## About this task
Copy every line below precisely as it appears.

BEGIN Data in this exercise

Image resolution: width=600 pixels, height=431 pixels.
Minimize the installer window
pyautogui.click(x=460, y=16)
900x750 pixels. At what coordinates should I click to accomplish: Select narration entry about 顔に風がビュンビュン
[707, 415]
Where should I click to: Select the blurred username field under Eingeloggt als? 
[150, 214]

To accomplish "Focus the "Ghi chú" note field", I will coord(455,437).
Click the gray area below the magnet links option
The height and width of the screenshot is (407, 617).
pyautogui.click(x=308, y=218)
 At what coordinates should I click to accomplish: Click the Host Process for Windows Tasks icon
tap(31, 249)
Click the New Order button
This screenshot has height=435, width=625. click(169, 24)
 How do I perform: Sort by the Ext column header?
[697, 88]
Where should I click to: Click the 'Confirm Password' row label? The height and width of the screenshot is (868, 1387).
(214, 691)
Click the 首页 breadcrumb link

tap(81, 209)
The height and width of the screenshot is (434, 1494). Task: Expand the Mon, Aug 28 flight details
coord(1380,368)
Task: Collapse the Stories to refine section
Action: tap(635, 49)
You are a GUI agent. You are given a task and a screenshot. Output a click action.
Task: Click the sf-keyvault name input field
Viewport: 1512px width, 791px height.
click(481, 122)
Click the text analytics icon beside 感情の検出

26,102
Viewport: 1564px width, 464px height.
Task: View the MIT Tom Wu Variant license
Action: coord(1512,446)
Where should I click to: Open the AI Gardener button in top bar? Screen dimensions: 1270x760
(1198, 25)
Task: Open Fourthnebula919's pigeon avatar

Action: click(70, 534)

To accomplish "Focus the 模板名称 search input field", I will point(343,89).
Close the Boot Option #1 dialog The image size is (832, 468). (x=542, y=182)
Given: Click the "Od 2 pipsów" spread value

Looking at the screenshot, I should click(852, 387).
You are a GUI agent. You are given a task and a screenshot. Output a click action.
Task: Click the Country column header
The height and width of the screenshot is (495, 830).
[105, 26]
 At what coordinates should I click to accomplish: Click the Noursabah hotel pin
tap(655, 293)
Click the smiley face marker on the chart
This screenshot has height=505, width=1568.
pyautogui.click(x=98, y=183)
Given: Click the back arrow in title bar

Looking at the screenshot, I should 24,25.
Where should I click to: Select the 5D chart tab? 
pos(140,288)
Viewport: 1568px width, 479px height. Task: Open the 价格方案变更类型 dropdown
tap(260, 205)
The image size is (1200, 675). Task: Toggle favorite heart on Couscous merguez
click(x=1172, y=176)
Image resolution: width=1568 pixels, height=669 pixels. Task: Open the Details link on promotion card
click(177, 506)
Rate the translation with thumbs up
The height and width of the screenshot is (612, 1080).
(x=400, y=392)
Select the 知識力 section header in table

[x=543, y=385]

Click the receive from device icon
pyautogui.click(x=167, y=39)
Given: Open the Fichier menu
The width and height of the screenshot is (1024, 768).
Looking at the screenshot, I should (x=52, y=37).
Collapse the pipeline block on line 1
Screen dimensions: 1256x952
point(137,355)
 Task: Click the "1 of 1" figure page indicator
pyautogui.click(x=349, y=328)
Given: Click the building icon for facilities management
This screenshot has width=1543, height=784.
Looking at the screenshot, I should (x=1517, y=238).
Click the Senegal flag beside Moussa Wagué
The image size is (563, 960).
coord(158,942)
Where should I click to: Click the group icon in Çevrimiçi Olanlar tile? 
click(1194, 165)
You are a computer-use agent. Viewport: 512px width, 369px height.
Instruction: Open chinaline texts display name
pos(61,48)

END Data in this exercise

## Solution for this exercise
Image resolution: width=600 pixels, height=431 pixels.
Minimize the installer window
pyautogui.click(x=460, y=16)
900x750 pixels. At what coordinates should I click to accomplish: Select narration entry about 顔に風がビュンビュン
[707, 415]
Where should I click to: Select the blurred username field under Eingeloggt als? 
[150, 214]

To accomplish "Focus the "Ghi chú" note field", I will coord(455,437).
Click the gray area below the magnet links option
The height and width of the screenshot is (407, 617).
pyautogui.click(x=308, y=218)
 At what coordinates should I click to accomplish: Click the Host Process for Windows Tasks icon
tap(31, 249)
Click the New Order button
This screenshot has height=435, width=625. click(169, 24)
 How do I perform: Sort by the Ext column header?
[697, 88]
Where should I click to: Click the 'Confirm Password' row label? The height and width of the screenshot is (868, 1387).
(214, 691)
Click the 首页 breadcrumb link

tap(81, 209)
The height and width of the screenshot is (434, 1494). Task: Expand the Mon, Aug 28 flight details
coord(1380,368)
Task: Collapse the Stories to refine section
Action: tap(635, 49)
You are a GUI agent. You are given a task and a screenshot. Output a click action.
Task: Click the sf-keyvault name input field
Viewport: 1512px width, 791px height.
click(481, 122)
Click the text analytics icon beside 感情の検出

26,102
Viewport: 1564px width, 464px height.
Task: View the MIT Tom Wu Variant license
Action: coord(1512,446)
Where should I click to: Open the AI Gardener button in top bar? Screen dimensions: 1270x760
(1198, 25)
Task: Open Fourthnebula919's pigeon avatar

Action: click(70, 534)

To accomplish "Focus the 模板名称 search input field", I will point(343,89).
Close the Boot Option #1 dialog The image size is (832, 468). (x=542, y=182)
Given: Click the "Od 2 pipsów" spread value

Looking at the screenshot, I should click(852, 387).
You are a GUI agent. You are given a task and a screenshot. Output a click action.
Task: Click the Country column header
The height and width of the screenshot is (495, 830).
[105, 26]
 At what coordinates should I click to accomplish: Click the Noursabah hotel pin
tap(655, 293)
Click the smiley face marker on the chart
This screenshot has height=505, width=1568.
pyautogui.click(x=98, y=183)
Given: Click the back arrow in title bar

Looking at the screenshot, I should 24,25.
Where should I click to: Select the 5D chart tab? 
pos(140,288)
Viewport: 1568px width, 479px height. Task: Open the 价格方案变更类型 dropdown
tap(260, 205)
The image size is (1200, 675). Task: Toggle favorite heart on Couscous merguez
click(x=1172, y=176)
Image resolution: width=1568 pixels, height=669 pixels. Task: Open the Details link on promotion card
click(177, 506)
Rate the translation with thumbs up
The height and width of the screenshot is (612, 1080).
(x=400, y=392)
Select the 知識力 section header in table

[x=543, y=385]

Click the receive from device icon
pyautogui.click(x=167, y=39)
Given: Open the Fichier menu
The width and height of the screenshot is (1024, 768).
Looking at the screenshot, I should (x=52, y=37).
Collapse the pipeline block on line 1
Screen dimensions: 1256x952
point(137,355)
 Task: Click the "1 of 1" figure page indicator
pyautogui.click(x=349, y=328)
Given: Click the building icon for facilities management
This screenshot has width=1543, height=784.
Looking at the screenshot, I should (x=1517, y=238).
Click the Senegal flag beside Moussa Wagué
The image size is (563, 960).
coord(158,942)
Where should I click to: Click the group icon in Çevrimiçi Olanlar tile? 
click(1194, 165)
You are a computer-use agent. Viewport: 512px width, 369px height.
Instruction: Open chinaline texts display name
pos(61,48)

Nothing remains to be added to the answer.